Concurrent with the increasing socioeconomic importance of wound management, an infusion of scientific understanding of the cellular and biochemical steps involved in wound repair has spawned multiple new advanced technologies that may be applied to treat nonhealing wounds. The old paradigm for wound management was essentially passive: to remove impediments to wound healing (e.g., uncontrolled diabetes mellitus, infection, and ischemia) and allow nature to take its course. The contemporary approach, while not ignoring these basics, seeks to more actively intervene and improve upon natural healing using such modalities as hyperbaric oxygen, electrical stimulation, skin surface negative pressure, exogenous growth factors and bioengineered skin substitutes. Thus, a "one-size-fits-all" approach, whereby a clinician would use his favorite dressing on most wounds, has given way to individualization of therapy based upon the physiology of each particular patient and wound. The current challenge for clinicians is to understand the relative merits and roles of each available technology. One objective of this review will be to compare and contrast various commercial or nearly-commercial skin substitutes and cell-based wound therapies, and illustrate their roles in wound management.

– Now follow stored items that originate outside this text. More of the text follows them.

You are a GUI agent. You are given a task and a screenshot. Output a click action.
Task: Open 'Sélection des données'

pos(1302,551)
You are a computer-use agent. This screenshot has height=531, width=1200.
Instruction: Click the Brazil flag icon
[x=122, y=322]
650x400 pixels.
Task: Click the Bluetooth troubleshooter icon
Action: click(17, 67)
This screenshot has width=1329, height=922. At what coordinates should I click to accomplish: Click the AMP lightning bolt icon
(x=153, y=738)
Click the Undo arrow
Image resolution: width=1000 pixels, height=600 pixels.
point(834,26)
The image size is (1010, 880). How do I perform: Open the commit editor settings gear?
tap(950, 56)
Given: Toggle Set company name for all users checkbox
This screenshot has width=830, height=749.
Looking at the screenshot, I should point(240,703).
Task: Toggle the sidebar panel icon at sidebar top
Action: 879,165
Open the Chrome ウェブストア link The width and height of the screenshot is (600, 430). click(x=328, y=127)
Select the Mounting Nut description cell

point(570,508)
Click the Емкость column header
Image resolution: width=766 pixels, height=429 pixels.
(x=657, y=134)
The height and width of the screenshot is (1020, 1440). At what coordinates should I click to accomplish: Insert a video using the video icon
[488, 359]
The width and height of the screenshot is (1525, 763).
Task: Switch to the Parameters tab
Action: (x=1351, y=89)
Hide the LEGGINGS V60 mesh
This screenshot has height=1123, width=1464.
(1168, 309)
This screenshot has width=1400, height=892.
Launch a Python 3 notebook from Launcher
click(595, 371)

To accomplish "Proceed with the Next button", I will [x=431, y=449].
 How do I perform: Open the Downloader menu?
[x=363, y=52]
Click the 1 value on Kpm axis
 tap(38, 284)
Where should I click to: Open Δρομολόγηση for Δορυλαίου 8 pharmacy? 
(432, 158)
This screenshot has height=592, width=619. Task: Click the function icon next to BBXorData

A variety of acellular matrices that are used to promote regenerative skin wound healing, such as Alloderm (LifeCell Corporation, Branchburg, New Jersey), Oasis (Healthpoint Ltd., Fort Worth, Texas), Integra Dermal Regeneration Template (Integra Life Sciences Holding Co., South Plainfield, New Jersey) and Biobrane (Bertek Pharmaceuticals, Sugarland, Texas) are generally included in the skin substitute category; these have been reviewed elsewhere and will be mentioned briefly here, but will not be the focus of this discussion. Cultured epithelial autografts, acellular dermal matrices, as well as composite dermal/epidermal cultured autografts, can act as autograft alternatives to provide life-saving skin replacement. Many recent reviews have summarized the history and current status of skin substitutes made with acellular matrices or with autologous cells. Other authors have provided encyclopedic overviews of the landscape of biological skin substitutes. The authors of this review aim not to repeat a detailed summary of all available skin substitute and cell-based wound therapy devices, but rather to consider current advances and challenges within this field and to use particular products to exemplify various concepts. Also, while many centers have reported limited experience with "home-grown" cell-based wound therapies, most of which are technical variations on the platform of cultured autologous keratinocytes, alone or in combination with a dermal layer, the authors will focus primarily on cellular, mostly allogeneic, commercial devices that already have achieved or appear to be nearing Food and Drug Administration (FDA) approval.